After a bit of extremely deep thinking I decided that I would be willing to accept that a "chemical word" is the kind of fragment that comes out of something like BRICS (or RECAP) decomposition of a molecule.

This post takes that simple idea and applies it to a big database of molecules: the almost 110 million molecules that are in the excellent Zinc15.

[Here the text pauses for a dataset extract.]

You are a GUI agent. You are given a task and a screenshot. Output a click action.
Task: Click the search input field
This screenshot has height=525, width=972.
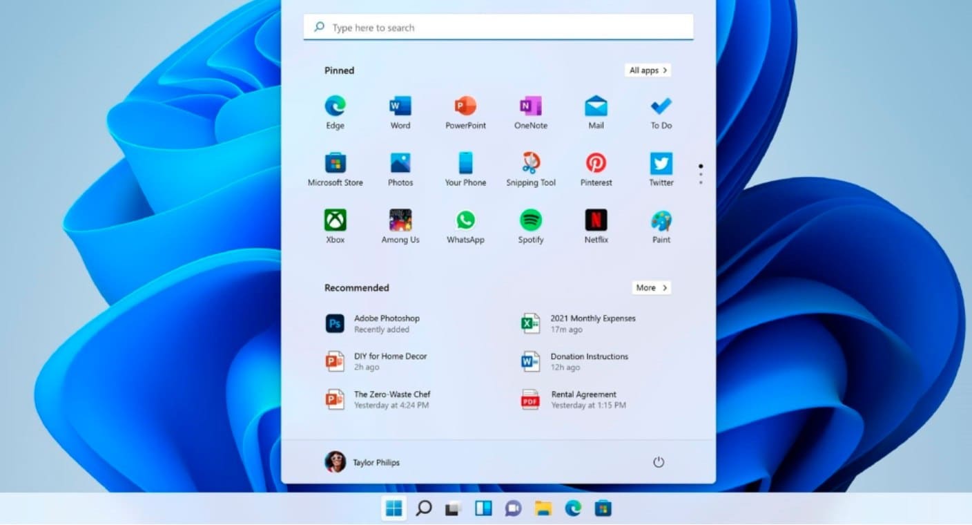click(498, 27)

NOTE: The HTML for this post was too much for blogger to handle, so this is a somewhat truncated version. The original notebook is accessible here
In [16]:
from rdkit import Chem
from rdkit.Chem import BRICS
from rdkit.Chem import Draw
from rdkit.Chem.Draw import IPythonConsole
from rdkit import rdBase
%pylab inline
print(rdBase.rdkitVersion)
import os,time,glob
print( time.asctime())
Populating the interactive namespace from numpy and matplotlib
2016.09.1dev1
Fri Apr 29 10:04:28 2016
WARNING: pylab import has clobbered these variables: ['rc']
`%matplotlib` prevents importing * from pylab and numpy

Background on BRICS

Before diving into the analysis, a bit of explanation about BRICS.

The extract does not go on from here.